- _Input data_
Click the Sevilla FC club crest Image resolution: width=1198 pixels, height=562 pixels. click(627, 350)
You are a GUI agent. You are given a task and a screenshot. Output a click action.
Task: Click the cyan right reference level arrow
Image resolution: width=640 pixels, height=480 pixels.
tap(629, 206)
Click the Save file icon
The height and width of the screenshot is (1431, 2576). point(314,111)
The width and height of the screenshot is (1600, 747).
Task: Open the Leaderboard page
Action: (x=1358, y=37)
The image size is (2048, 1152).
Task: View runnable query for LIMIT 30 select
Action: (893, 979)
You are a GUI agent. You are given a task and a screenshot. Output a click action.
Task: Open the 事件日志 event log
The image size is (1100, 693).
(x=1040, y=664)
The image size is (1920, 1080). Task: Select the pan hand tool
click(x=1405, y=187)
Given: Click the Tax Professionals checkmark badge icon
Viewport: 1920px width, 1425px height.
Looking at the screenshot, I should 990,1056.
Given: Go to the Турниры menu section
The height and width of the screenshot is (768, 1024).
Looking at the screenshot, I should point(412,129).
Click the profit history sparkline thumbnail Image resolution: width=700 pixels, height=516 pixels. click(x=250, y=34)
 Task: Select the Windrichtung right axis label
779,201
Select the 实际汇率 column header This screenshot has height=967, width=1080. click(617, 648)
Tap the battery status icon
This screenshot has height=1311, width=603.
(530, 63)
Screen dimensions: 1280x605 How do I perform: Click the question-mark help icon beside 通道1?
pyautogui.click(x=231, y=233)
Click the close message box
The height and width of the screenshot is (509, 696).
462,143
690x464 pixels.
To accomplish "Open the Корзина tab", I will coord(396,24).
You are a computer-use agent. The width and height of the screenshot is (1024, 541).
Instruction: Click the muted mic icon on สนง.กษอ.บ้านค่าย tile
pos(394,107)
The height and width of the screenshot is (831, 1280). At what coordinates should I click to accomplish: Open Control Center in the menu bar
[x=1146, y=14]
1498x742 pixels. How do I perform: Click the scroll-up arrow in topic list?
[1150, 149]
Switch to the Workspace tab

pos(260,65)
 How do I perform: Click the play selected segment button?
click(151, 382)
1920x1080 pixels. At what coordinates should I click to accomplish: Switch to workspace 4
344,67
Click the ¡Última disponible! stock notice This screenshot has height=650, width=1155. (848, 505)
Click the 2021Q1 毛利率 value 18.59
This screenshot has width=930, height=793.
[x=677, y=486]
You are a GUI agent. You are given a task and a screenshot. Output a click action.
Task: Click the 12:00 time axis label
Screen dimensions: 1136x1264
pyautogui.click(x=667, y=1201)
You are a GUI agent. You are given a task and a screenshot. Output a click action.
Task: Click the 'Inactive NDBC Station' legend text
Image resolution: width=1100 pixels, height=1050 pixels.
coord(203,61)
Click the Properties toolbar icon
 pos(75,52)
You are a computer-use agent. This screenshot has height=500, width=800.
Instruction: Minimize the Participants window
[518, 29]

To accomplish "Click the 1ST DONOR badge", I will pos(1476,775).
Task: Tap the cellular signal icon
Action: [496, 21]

- _Instruction_
Rewrite all of the data above, replacing every occurrence of "GUI agent" with "computer-use agent" and keeping everything else the same.

- _Written reply_
Click the Sevilla FC club crest Image resolution: width=1198 pixels, height=562 pixels. click(627, 350)
You are a computer-use agent. You are given a task and a screenshot. Output a click action.
Task: Click the cyan right reference level arrow
Image resolution: width=640 pixels, height=480 pixels.
tap(629, 206)
Click the Save file icon
The height and width of the screenshot is (1431, 2576). point(314,111)
The width and height of the screenshot is (1600, 747).
Task: Open the Leaderboard page
Action: (x=1358, y=37)
The image size is (2048, 1152).
Task: View runnable query for LIMIT 30 select
Action: (893, 979)
You are a computer-use agent. You are given a task and a screenshot. Output a click action.
Task: Open the 事件日志 event log
The image size is (1100, 693).
(x=1040, y=664)
The image size is (1920, 1080). Task: Select the pan hand tool
click(x=1405, y=187)
Given: Click the Tax Professionals checkmark badge icon
Viewport: 1920px width, 1425px height.
Looking at the screenshot, I should 990,1056.
Given: Go to the Турниры menu section
The height and width of the screenshot is (768, 1024).
Looking at the screenshot, I should point(412,129).
Click the profit history sparkline thumbnail Image resolution: width=700 pixels, height=516 pixels. click(x=250, y=34)
 Task: Select the Windrichtung right axis label
779,201
Select the 实际汇率 column header This screenshot has height=967, width=1080. click(617, 648)
Tap the battery status icon
This screenshot has height=1311, width=603.
(530, 63)
Screen dimensions: 1280x605 How do I perform: Click the question-mark help icon beside 通道1?
pyautogui.click(x=231, y=233)
Click the close message box
The height and width of the screenshot is (509, 696).
462,143
690x464 pixels.
To accomplish "Open the Корзина tab", I will coord(396,24).
You are a computer-use agent. The width and height of the screenshot is (1024, 541).
Instruction: Click the muted mic icon on สนง.กษอ.บ้านค่าย tile
pos(394,107)
The height and width of the screenshot is (831, 1280). At what coordinates should I click to accomplish: Open Control Center in the menu bar
[x=1146, y=14]
1498x742 pixels. How do I perform: Click the scroll-up arrow in topic list?
[1150, 149]
Switch to the Workspace tab

pos(260,65)
 How do I perform: Click the play selected segment button?
click(151, 382)
1920x1080 pixels. At what coordinates should I click to accomplish: Switch to workspace 4
344,67
Click the ¡Última disponible! stock notice This screenshot has height=650, width=1155. (848, 505)
Click the 2021Q1 毛利率 value 18.59
This screenshot has width=930, height=793.
[x=677, y=486]
You are a computer-use agent. You are given a task and a screenshot. Output a click action.
Task: Click the 12:00 time axis label
Screen dimensions: 1136x1264
pyautogui.click(x=667, y=1201)
You are a computer-use agent. You are given a task and a screenshot. Output a click action.
Task: Click the 'Inactive NDBC Station' legend text
Image resolution: width=1100 pixels, height=1050 pixels.
coord(203,61)
Click the Properties toolbar icon
 pos(75,52)
You are a computer-use agent. This screenshot has height=500, width=800.
Instruction: Minimize the Participants window
[518, 29]

To accomplish "Click the 1ST DONOR badge", I will pos(1476,775).
Task: Tap the cellular signal icon
Action: [496, 21]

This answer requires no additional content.